Folter dort, Guantanamo hier
Sich bei der Beurteilung der Legitimität staatlichen Handelns von westlichen propagandistischen Narrativen leiten zu lassen, kann und darf nicht Grundlage von Rechtsprechung sein. Man frage die syrischen Christen, die Jesiden, die Drusen, die moderaten Moslems, die durch die dem Westen so am Herzen liegenden "syrischen Revolutionäre" malträtiert, ermordet, geschlachtet, geköpft wurden, ob sie ein hartes Vorgehen der säkularen Staatsmacht gegen ihre Peiniger wünschen.
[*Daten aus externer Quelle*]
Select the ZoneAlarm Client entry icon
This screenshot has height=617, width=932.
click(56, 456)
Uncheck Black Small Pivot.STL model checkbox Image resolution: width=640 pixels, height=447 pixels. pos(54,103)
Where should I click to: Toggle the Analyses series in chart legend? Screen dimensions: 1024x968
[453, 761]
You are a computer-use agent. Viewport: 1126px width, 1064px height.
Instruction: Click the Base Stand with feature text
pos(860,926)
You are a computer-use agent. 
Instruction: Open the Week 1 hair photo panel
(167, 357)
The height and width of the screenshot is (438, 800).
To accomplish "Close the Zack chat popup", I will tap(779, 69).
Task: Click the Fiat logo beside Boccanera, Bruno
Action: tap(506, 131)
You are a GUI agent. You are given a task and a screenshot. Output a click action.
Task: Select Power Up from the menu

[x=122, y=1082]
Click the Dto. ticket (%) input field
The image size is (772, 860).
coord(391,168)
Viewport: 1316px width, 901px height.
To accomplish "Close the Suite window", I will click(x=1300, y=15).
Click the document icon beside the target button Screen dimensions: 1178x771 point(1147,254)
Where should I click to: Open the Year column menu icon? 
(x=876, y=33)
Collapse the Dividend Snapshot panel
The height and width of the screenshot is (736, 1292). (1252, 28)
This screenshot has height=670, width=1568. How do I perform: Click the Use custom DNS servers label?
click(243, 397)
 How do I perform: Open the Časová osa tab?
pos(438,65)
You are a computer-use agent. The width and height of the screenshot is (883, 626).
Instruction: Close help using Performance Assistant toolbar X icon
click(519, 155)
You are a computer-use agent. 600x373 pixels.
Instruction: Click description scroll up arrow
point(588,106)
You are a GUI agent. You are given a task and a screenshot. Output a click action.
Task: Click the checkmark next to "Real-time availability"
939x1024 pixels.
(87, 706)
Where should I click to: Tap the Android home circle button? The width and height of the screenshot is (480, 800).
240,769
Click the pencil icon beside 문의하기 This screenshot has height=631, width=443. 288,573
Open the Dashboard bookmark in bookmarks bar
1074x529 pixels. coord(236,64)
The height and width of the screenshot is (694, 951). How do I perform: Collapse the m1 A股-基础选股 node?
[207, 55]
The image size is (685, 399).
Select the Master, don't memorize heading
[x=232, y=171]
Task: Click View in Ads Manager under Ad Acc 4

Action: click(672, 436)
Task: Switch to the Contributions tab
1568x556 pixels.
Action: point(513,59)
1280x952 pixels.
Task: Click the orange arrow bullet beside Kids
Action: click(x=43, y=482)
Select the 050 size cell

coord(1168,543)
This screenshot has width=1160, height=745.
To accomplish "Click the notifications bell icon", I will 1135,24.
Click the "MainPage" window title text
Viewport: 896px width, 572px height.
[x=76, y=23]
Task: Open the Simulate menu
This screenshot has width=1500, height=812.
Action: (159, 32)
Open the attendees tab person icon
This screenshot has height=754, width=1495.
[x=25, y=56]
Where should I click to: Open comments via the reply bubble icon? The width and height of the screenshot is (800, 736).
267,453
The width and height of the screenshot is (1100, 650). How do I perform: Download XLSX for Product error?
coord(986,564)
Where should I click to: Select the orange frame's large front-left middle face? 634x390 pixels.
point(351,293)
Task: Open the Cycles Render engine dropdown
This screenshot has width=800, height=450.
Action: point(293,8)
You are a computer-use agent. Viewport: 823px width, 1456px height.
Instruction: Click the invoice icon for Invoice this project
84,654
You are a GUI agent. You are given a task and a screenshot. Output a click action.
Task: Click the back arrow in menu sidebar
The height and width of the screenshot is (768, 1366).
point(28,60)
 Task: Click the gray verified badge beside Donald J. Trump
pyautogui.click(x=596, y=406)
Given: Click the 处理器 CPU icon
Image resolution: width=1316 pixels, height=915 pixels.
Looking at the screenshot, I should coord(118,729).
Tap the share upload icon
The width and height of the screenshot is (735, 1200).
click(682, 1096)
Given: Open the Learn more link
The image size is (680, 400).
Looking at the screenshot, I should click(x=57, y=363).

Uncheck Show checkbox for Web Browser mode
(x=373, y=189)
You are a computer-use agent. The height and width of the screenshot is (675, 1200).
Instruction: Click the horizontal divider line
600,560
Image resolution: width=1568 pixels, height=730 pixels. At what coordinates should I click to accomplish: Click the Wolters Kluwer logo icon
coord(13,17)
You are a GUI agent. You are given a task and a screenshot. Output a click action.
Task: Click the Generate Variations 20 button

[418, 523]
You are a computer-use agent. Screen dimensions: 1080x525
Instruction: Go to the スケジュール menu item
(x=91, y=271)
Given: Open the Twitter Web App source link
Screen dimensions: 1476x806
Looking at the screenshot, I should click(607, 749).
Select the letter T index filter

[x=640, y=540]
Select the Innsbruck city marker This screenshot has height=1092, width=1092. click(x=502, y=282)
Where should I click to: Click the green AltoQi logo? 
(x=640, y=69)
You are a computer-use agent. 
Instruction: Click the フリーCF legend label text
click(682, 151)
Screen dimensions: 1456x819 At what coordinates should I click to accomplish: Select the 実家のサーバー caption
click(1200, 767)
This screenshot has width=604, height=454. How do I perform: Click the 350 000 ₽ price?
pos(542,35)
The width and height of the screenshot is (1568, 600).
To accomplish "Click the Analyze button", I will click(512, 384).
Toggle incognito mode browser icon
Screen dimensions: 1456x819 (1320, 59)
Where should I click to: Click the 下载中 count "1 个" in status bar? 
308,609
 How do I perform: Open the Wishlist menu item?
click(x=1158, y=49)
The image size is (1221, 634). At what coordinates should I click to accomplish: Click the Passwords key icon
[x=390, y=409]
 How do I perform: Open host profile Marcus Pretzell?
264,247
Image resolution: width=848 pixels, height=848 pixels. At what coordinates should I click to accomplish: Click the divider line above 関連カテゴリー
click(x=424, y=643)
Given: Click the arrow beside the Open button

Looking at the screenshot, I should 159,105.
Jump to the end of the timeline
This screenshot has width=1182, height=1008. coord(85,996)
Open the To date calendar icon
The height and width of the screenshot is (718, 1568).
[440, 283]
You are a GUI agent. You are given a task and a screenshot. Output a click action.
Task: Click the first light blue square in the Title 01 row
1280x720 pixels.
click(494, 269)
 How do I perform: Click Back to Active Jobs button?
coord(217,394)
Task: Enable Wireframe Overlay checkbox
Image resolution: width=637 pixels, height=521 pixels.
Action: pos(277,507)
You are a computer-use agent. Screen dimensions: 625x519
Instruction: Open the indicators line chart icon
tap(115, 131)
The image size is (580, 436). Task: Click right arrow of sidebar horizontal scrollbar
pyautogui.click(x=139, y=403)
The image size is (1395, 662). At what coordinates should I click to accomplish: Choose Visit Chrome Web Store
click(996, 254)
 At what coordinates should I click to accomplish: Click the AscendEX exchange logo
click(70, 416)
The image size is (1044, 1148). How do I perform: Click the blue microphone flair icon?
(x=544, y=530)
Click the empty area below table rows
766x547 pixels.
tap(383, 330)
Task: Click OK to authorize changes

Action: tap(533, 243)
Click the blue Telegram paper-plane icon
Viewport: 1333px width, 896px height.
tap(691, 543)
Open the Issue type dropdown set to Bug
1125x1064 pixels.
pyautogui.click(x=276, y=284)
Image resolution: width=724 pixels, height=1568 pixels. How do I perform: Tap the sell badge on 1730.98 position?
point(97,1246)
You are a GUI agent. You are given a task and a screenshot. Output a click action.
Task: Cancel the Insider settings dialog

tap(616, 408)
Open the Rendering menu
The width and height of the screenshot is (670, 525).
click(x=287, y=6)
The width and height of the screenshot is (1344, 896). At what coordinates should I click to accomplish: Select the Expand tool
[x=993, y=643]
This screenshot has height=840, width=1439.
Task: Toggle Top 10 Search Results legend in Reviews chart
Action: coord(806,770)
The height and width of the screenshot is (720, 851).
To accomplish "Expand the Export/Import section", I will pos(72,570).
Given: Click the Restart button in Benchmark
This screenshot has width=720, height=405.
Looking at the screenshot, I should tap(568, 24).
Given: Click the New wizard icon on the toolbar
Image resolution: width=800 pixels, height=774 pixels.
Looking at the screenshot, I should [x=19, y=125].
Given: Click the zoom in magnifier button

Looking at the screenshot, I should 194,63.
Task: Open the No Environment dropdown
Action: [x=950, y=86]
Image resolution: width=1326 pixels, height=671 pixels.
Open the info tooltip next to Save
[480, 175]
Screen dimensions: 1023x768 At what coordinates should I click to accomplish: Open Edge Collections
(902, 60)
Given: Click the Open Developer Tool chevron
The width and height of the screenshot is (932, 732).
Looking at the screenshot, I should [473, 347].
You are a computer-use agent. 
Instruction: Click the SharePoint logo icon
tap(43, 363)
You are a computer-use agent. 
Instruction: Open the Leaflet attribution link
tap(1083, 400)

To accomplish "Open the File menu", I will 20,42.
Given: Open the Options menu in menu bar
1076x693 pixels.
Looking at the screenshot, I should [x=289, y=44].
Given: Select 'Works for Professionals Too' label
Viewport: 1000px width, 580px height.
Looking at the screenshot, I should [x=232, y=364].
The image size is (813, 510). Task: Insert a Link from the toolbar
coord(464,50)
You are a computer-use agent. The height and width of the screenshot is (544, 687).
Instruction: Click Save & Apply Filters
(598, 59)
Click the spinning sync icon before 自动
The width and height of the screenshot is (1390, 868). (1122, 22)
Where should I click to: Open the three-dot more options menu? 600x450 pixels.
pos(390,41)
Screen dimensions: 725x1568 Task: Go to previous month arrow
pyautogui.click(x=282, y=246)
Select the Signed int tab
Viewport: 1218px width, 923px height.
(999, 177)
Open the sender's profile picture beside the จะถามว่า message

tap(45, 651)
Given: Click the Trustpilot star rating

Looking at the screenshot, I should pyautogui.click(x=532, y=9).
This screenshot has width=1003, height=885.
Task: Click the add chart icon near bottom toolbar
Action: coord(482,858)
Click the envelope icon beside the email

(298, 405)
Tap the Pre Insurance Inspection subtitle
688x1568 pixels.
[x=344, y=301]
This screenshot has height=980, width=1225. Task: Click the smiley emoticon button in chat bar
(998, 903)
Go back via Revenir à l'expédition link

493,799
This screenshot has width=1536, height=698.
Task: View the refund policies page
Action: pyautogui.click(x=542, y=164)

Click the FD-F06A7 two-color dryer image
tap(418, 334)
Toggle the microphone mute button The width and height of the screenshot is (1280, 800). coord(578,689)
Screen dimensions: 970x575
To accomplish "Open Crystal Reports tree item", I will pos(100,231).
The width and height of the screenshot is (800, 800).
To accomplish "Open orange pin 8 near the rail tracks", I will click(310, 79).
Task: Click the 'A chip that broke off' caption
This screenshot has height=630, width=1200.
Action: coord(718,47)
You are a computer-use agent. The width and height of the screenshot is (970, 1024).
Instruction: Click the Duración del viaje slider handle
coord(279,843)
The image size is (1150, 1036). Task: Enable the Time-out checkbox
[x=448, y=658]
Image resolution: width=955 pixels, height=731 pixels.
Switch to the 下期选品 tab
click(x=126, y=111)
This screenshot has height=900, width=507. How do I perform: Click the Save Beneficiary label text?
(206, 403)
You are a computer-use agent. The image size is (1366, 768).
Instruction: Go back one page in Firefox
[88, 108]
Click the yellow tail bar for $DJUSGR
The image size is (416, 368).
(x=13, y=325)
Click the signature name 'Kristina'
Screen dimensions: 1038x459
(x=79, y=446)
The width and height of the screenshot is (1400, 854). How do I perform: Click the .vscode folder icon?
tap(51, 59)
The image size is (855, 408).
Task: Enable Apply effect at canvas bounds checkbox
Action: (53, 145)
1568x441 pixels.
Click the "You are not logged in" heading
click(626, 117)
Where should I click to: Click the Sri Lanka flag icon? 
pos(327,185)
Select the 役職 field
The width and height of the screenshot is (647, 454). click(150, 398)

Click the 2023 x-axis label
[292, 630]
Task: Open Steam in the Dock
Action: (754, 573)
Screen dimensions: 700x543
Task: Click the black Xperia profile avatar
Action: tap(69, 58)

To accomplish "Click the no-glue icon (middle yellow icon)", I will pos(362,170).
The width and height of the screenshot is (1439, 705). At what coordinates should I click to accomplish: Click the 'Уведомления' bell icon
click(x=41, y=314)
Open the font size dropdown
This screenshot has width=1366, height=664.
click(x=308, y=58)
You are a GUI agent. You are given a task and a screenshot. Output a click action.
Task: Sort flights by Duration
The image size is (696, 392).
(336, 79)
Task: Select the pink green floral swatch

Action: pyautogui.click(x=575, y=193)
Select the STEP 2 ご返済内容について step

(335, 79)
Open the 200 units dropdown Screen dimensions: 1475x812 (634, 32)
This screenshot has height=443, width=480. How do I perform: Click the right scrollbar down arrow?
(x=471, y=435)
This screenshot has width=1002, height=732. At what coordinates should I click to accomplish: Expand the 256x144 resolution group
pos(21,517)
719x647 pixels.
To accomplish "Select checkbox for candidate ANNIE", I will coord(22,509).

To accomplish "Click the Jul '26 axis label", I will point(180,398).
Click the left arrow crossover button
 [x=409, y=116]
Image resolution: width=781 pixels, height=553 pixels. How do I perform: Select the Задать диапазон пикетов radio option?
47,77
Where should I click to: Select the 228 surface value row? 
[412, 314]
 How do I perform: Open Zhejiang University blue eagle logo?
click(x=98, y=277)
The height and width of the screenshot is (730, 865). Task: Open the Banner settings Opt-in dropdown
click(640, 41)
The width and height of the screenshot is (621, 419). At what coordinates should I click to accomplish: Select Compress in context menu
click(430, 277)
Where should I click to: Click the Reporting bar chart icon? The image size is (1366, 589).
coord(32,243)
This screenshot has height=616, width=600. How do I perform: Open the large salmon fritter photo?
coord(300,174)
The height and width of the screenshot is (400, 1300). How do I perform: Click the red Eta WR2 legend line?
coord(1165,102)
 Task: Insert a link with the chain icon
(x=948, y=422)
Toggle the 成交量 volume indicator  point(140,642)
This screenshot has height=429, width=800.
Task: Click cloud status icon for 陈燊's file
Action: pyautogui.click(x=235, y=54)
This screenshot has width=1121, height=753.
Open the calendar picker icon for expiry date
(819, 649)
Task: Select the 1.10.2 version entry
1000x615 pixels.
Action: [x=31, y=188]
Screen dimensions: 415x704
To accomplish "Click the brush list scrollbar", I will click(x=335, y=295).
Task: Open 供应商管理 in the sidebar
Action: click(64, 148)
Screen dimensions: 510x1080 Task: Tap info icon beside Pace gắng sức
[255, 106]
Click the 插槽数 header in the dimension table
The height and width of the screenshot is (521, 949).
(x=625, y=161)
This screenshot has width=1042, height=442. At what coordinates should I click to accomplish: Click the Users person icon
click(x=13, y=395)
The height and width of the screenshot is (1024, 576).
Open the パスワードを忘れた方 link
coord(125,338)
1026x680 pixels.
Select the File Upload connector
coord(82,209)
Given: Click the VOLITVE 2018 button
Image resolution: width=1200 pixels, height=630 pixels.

Man frage die Mehrheit der Syrer, die offenkundig Assad bei den letzten Präsidentschaftswahlen ihre Stimme gab, was sie heute von den Unruhestiftern von 2011 hält, ob sie froh oder unglücklich darüber ist, dass der "arabische Frühling" scheiterte.
Auch Syrien hatte und hat das Recht, sich mit den Mitteln der Gefahrenabwehr und Strafverfolgung gegen Umstürze, Terrorismus, oder ethnische und religiöse Hassprediger zu wehren. Wenn dabei etwas aus dem Ruder läuft, so ist dies kein "systematischer Angriff gegen die Zivilbevölkerung", sondern eine rein interne Angelegenheit des syrischen Staates, die vor syrischen Gerichten und in der syrischen Geschichtsschreibung aufzuarbeiten ist.
In völkerrechtlich bedenklicher Weise werden syrische Staatsbürger zudem dem "Völkerstrafrecht", dem Römischen Statut des Internationalen Gerichtshofes unterstellt, obwohl Syrien dieses nie ratifiziert hat. Wie übrigens auch die USA, die ihre Unterschrift 2002 zurückgezogen haben.
Nicht nur darum haben die Folterknechte von Guantanamo oder Abu Ghraib in absehbarer Zukunft nichts zu befürchten, was alldem einen zusätzlichen Anstrich von Verlogenheit gibt. Einen US-Amerikaner nach dem Weltrechtsprinzip abzuurteilen, wird die deutsche Justiz so bald nicht wagen.
Jedem anderen, der in Syrien, Russland, der Ukraine, China, Iran und all den anderen "Schurkenstaaten" dieser Erde überlegt, seine Dienste dem europäischen und amerikanischen Imperialismus anzubieten, wird der Fall Anwar R. eine Lehre sein. Besser ist es, bis zum letzten Blutstropfen für sein Land, für seinen Staat und dessen Souveränität zu kämpfen, als sich der Hoffnung hinzugeben, sich durch Seitenwechsel und Landesverrat eine individuelle Zukunft in westlichem Wohlstand sichern zu können.
Im Westen liebt man den Verrat, nicht den Verräter.